## Set problem
Repeat the data between the lines holding "The height and" and "point(266,43)", inclusive, with the requests kept and every coordinate in the answers offset by 22. Leave the pictures out.
**** Material shown ****
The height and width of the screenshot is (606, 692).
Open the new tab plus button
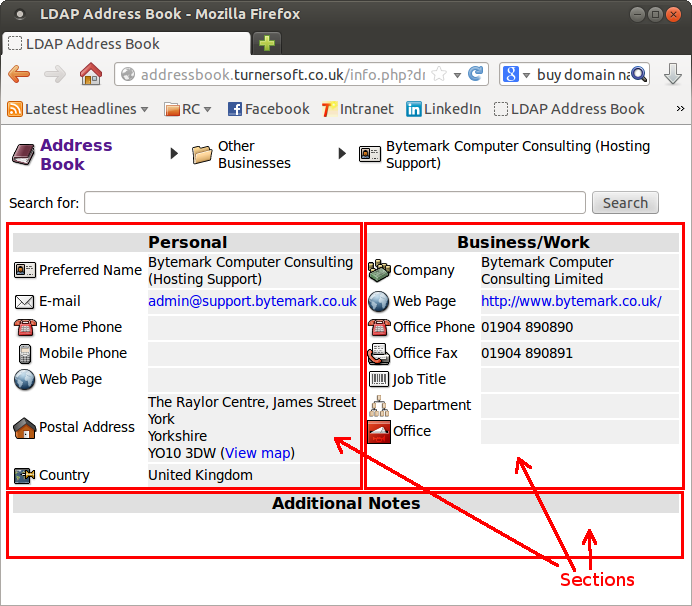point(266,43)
****
**** Material shown ****
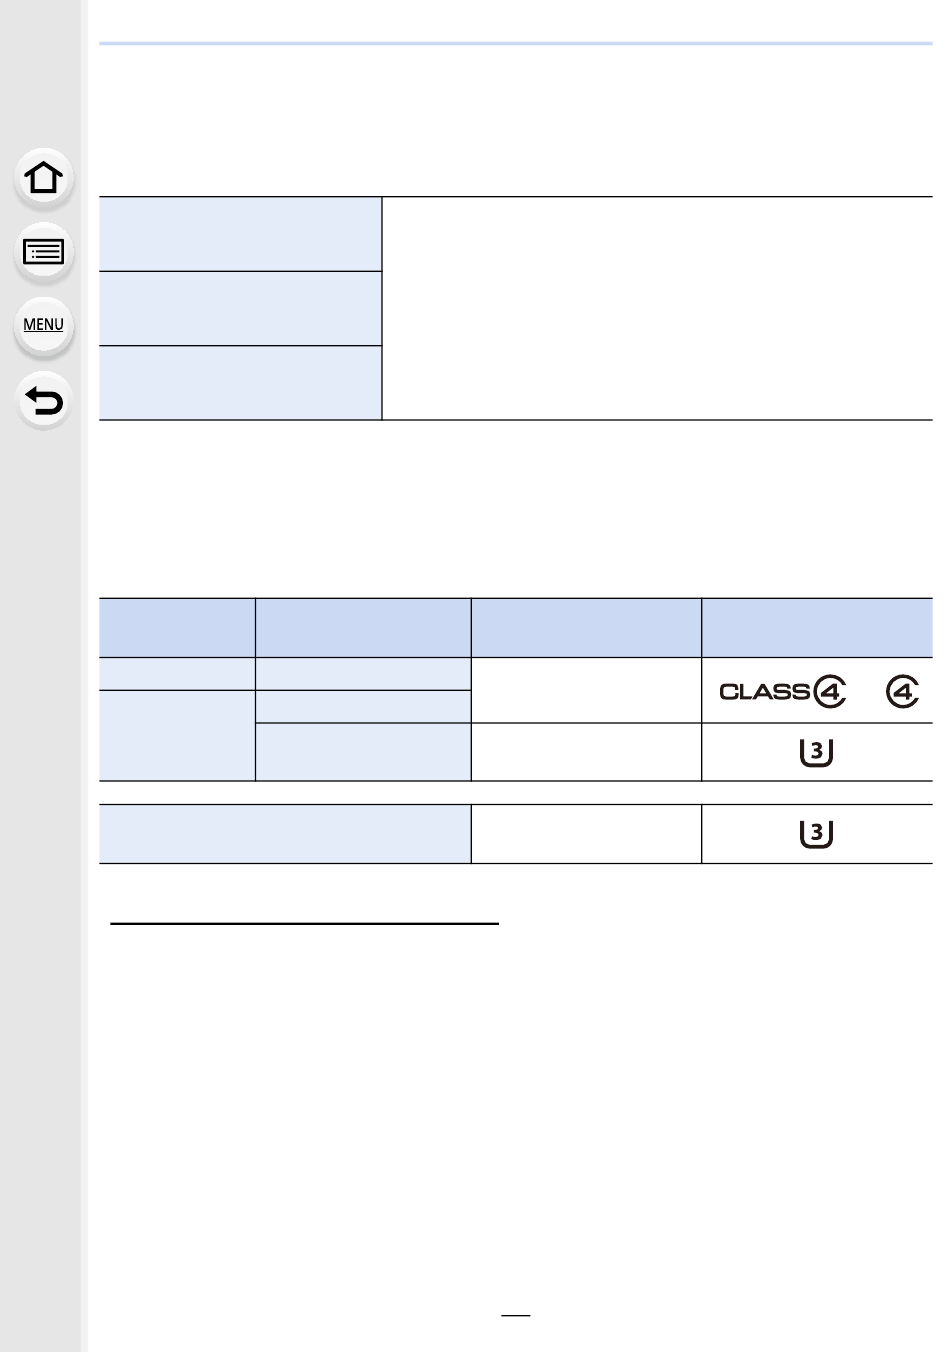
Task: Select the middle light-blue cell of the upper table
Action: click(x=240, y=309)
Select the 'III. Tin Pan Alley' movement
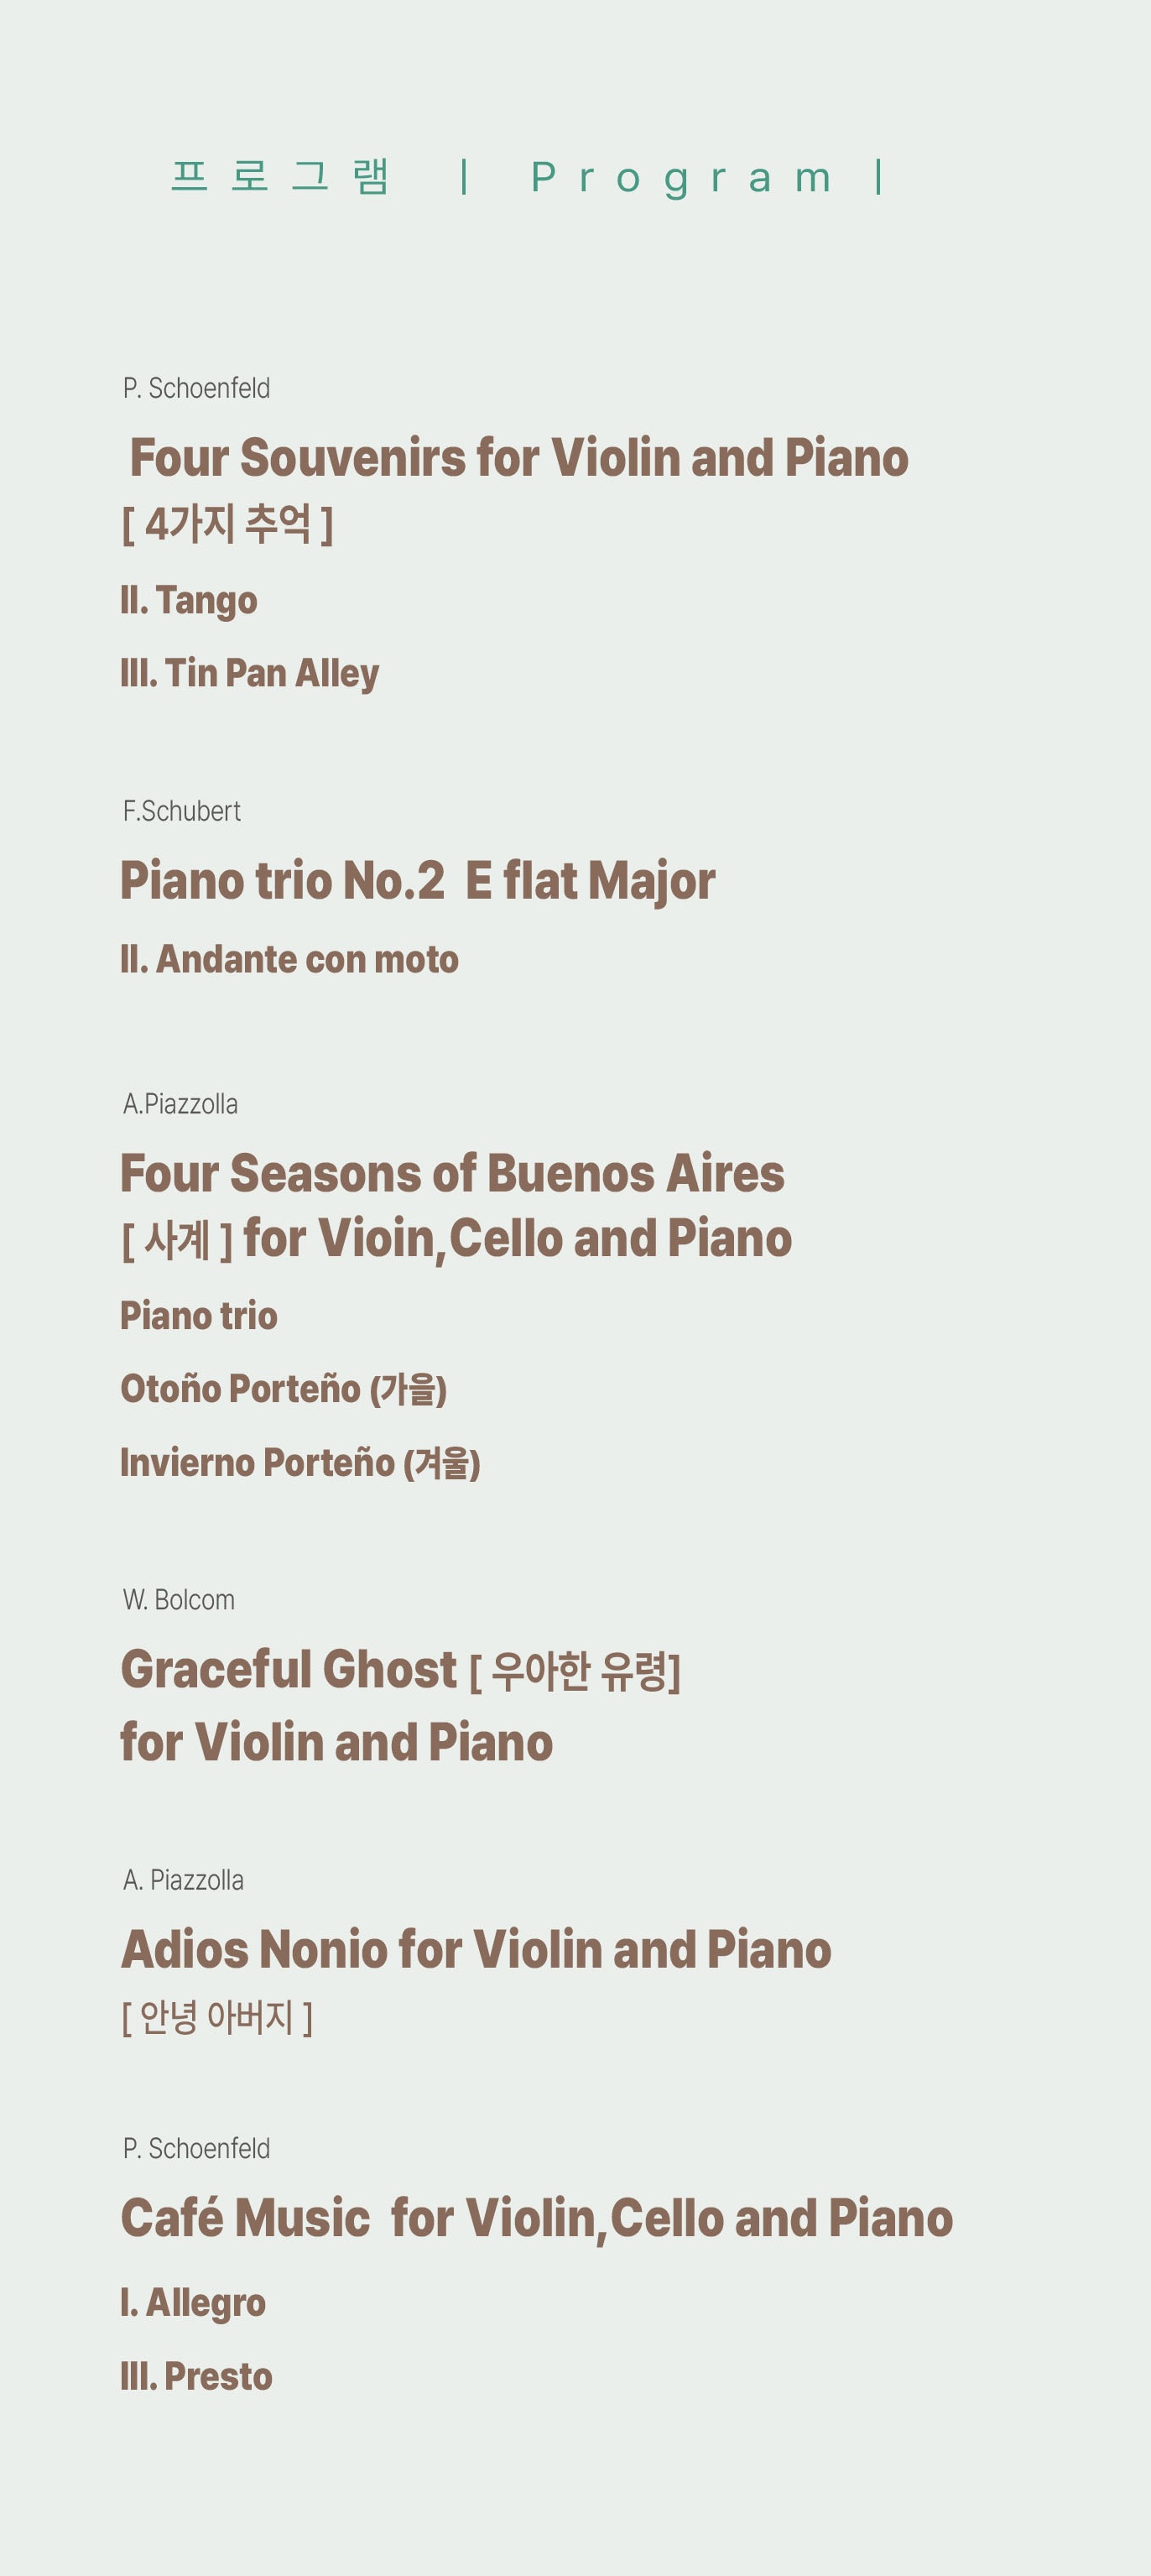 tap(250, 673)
****
**** Material shown ****
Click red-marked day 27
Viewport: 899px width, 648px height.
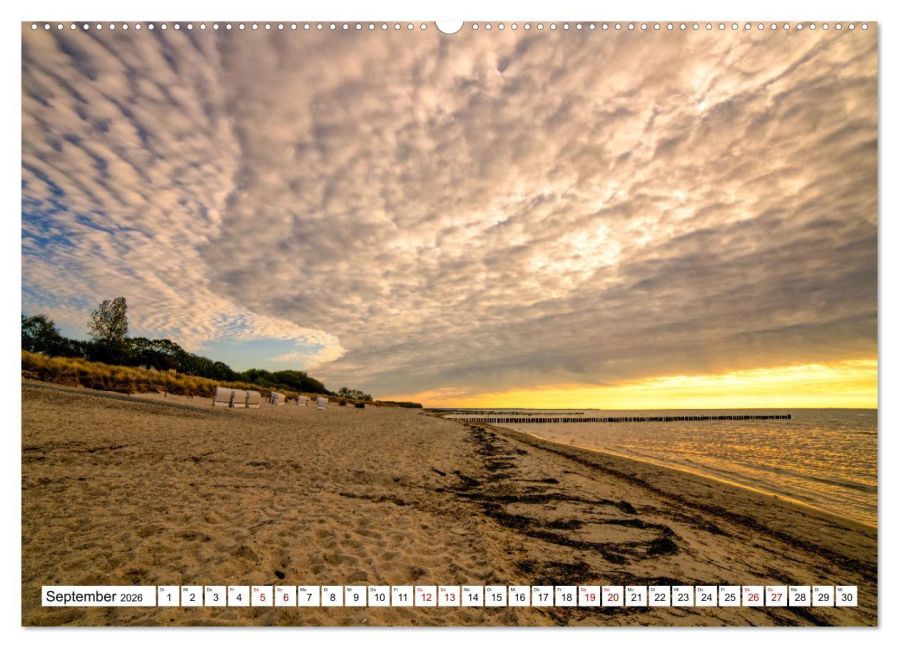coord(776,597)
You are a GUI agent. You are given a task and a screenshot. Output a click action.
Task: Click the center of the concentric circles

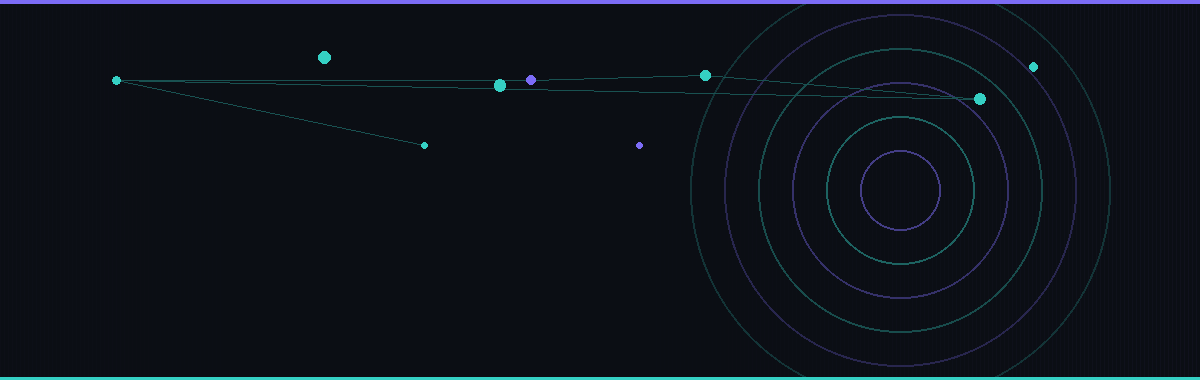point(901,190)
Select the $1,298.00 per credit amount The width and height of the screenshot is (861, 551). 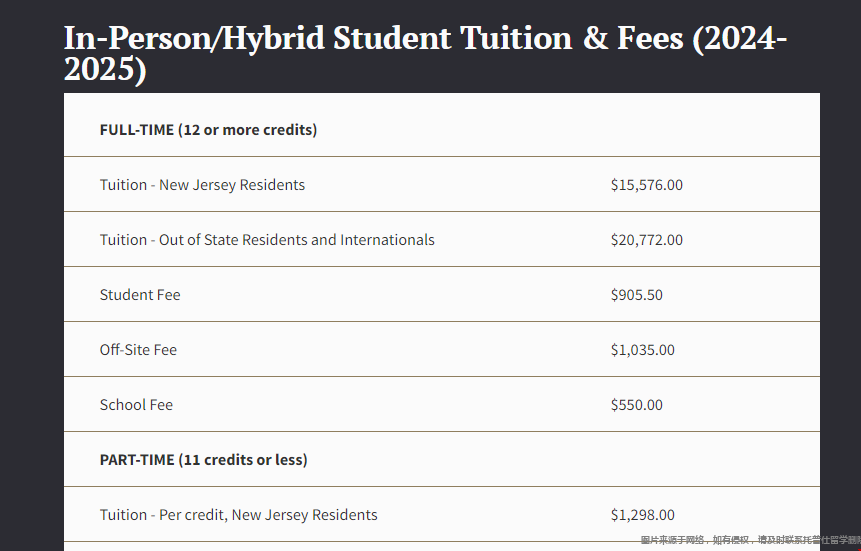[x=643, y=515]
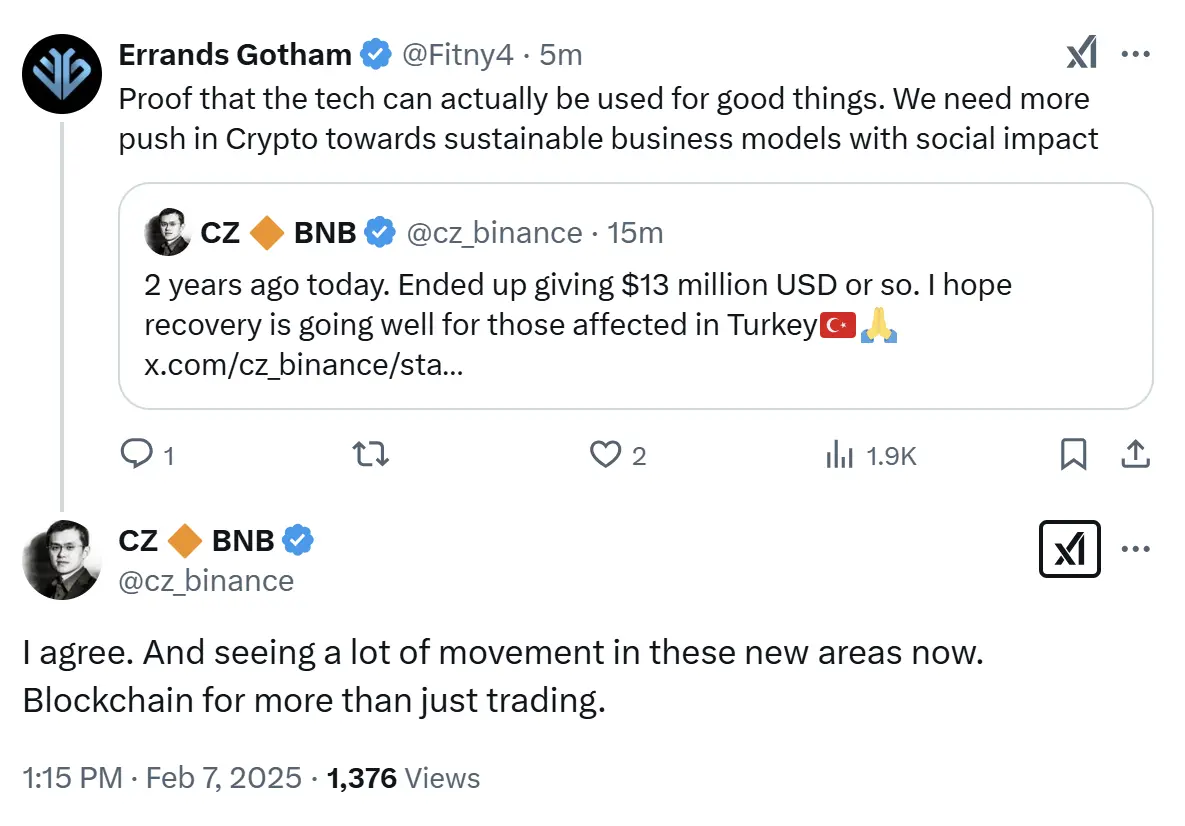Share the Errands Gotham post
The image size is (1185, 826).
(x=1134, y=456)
****
## Task response
The height and width of the screenshot is (606, 692).
Open the new tab plus button
point(288,65)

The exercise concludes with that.